Alexander reagiert sehr verständnisvoll, als ich ihm am Telefon mein Problem mit Bernd schildere. Daraus kann ich zwar nicht entnehmen, ob er meinen Ärger für gerechtfertigt hält oder nicht; Alexander wäre auch dann noch absolut höflich, wenn er mich in dieser Sache für eine überspannte hysterische Gans halten würde. Er ist nun einmal einfach ein mitfühlender Mensch. (Schade, daß man das bei einem Dom so selten trifft …)
Er erklärt sich sofort bereit, direkt zwischen Bernd und mir zu vermitteln. Ich überlege – wahrscheinlich ist dies ein vernünftigerer Weg, als eine Diskussion mit Bernd während einer Sitzung des SM-Stammtischs. Ich kann nicht damit rechnen, daß das dringend nötige Gespräch ruhig und harmlos verläuft und würde damit wahrscheinlich allen anderen die Stimmung mit verderben. Nur bin ich nicht sicher, ob ich Alexander einen solchen Aufstand zumuten kann. Letztendlich kennen wir uns ja kaum und wissen privat fast nichts voneinander. Es gibt nur ein feines, undefinierbares, nicht allein auf dem Zauber der Sinnlichen Magie beruhendes Band zwischen uns.

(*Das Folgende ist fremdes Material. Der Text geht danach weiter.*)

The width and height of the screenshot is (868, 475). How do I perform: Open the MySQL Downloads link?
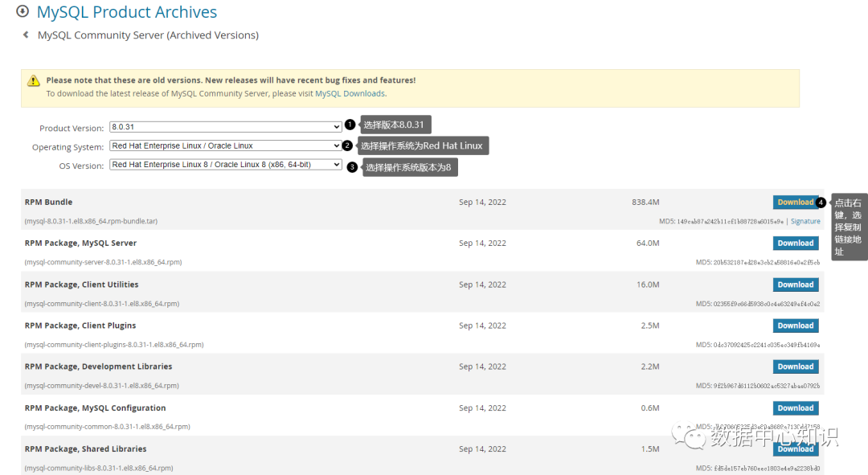pos(350,94)
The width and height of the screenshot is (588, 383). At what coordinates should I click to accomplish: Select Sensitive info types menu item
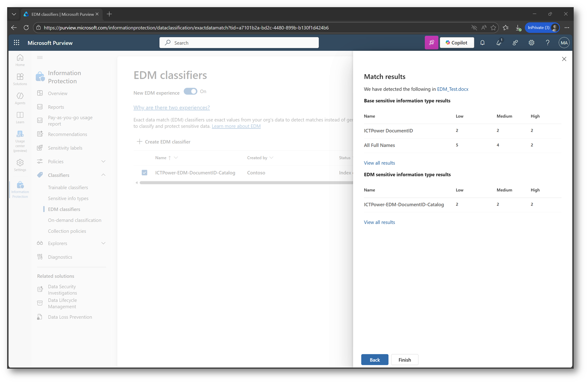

„Du kannst das Angebot ruhig annehmen,“ sagt er, leise lachend. „Wenn mir das zuviel wäre, hätte ich es nicht gemacht.“ Noch immer zögernd, stimme ich schließlich doch zu. Wenn die Diskussion aus dem Ruder läuft, kann ich sie ja noch immer abbrechen und Alexander das weitere ersparen. „Übrigens habe ich bereits eine Vermutung, womit Bernds Verhalten zusammenhängt,“ erklärt Alexander jetzt. „Damit bin ich auf jeden Fall der geeignete Schlichter.“
Wir verabreden, daß er zunächst einmal mit Bernd spricht, um ein Treffen zu organisieren. Das ist mir mehr als recht. Ein Anruf von mir würde Bernd möglicherweise noch mehr in Harnisch bringen.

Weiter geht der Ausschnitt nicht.